There seems to be quite a bit of variation in average rating by language. Seems like we can isolate English to avoid confounding by language. Except Canadians; who appear to be slightly nicer reviewers than other English speakers :)

But will this leave us with enough data?

In [None]:
books_df.language_code.value_counts().plot(kind='bar', figsize=(18, 5))

Seems sufficient. Let's extract all English books from the dataset.

But first, how do we filter on a column?

In [None]:
books_df[books_df.language_code == 'zho'].head()

Cool, but what is that doing?

First it is selecting a column.

In [None]:
books_df.language_code

In [None]:
books_df['language_code']

Then it is using a condisiton to generate a vector of booleans. When this vector of booleans is passed into a dataframe, only the rows corresponding to `True` are returned.

In [None]:
books_df.language_code == 'eng'

Now lets filter for only English books.

In [None]:
eng_books_df = books_df[books_df['language_code'] == 'eng']
eng_books_df.language_code.value_counts().plot(kind='bar')

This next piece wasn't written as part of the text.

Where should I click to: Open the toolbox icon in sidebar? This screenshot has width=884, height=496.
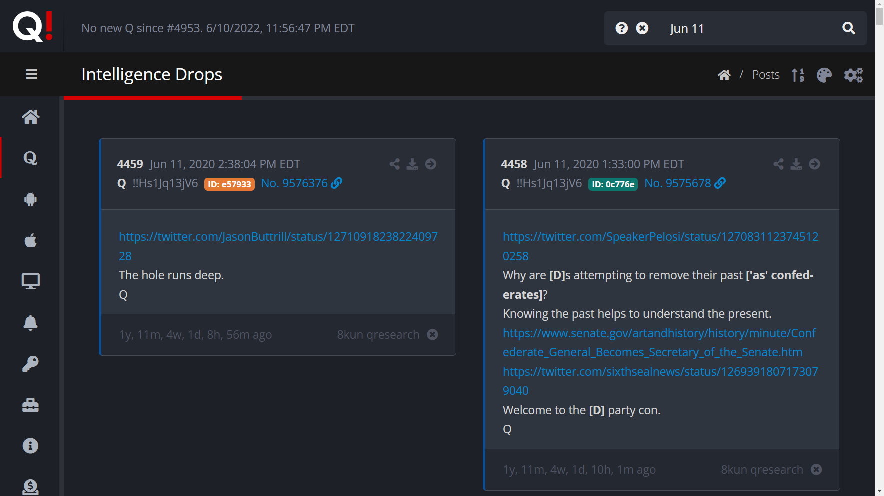(31, 405)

It worked! But actually there are other English books. Check the full value count chart again and you will also see `en-GB`, `en-US`, `en-CA`. How can we filter on multiple values?

In [None]:
eng_books_df = books_df[(books_df['language_code'] == 'eng') | (books_df['language_code'] == 'en-GB') | (books_df['language_code'] == 'en-US') | (books_df['language_code'] == 'en-CA')]
eng_books_df.language_code.value_counts().plot(kind='bar')

Ok, that worked, but it was really ugly. Is there a nicer way to do it?

In [None]:
target_languages = ['eng', 'en-GB', 'en-US', 'en-CA']
eng_books_df = books_df[books_df['language_code'].isin(target_languages)]
eng_books_df.language_code.value_counts().plot(kind='bar')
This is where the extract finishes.